Number 11. Meetinghouse Green. The North Green has always been the religious and governmental heart of Ipswich. A meeting house was built here by 1636. The original church was surrounded by a high wall to protect them from the ever present danger from Indian attacks. Nearby were the stocks and whipping post. In 1636, a court was located here. The early sessions were held in an inn on the present site of the Public Library. When court was in session, lawyers, jurors, accused and witnesses gathered from as far away as Hampton, NH. Later, the famous lawyers of the day pled their cases in the Ipswich Court and stayed at the Treadwell Inn across the Green.

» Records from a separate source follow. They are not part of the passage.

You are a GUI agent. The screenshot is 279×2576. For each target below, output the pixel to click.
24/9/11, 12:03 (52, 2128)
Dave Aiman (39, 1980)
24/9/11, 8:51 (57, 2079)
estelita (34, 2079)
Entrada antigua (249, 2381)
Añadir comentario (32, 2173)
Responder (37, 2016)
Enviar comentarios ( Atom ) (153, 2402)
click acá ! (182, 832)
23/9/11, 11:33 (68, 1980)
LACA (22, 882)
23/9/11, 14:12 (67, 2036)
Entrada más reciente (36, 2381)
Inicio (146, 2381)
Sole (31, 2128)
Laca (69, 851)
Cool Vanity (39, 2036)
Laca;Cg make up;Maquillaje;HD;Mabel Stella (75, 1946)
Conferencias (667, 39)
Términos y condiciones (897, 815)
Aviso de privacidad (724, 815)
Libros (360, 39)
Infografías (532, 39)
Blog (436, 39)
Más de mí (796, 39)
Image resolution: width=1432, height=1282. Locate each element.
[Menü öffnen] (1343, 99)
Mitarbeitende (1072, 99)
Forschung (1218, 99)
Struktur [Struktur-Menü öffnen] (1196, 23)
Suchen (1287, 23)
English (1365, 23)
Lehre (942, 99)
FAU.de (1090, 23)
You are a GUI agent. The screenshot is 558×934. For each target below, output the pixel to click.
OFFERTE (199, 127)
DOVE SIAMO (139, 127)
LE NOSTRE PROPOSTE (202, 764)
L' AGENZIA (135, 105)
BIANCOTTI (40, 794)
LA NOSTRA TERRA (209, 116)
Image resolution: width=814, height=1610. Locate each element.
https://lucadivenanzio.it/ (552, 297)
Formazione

The leaders of the Massachusetts Bay Colony located their second jail in Ipswich in 1652. For most of the early years the jail was located on or near the site of the Kimball House, 6 Meetinghouse Green. In 1808, the site was sold to the Reverend David Tenny Kimball, the old jail, or gaol, was moved down High St., and he built the house that is located there. He was highly respected for his ministry and for his character. He was a staunch abolitionist, so it isn't surprising that many important people were entertained there, including, Lyman Beecher, Daniel Webster, and leaders of the Female Seminary Zilpah Grant and Mary Lyon.
The photo to the left is of the Old North Church after it was destroyed by fire in 1965. Click the photo to read the story from Harold Bowen's tales of olde ipswich.
The photo to the right is of the rooster that stands atop the Old North Church. It also stood atop the church that stood on the Town Hill from 1847 until 1965. The rooster's eyes are pennies. One is from the year it was first put up, about 1847, and the other is from the last time it was serviced. The tradition is that the eye is changed each time that the rooster is taken down. (Rooster information from Bruce Lord.)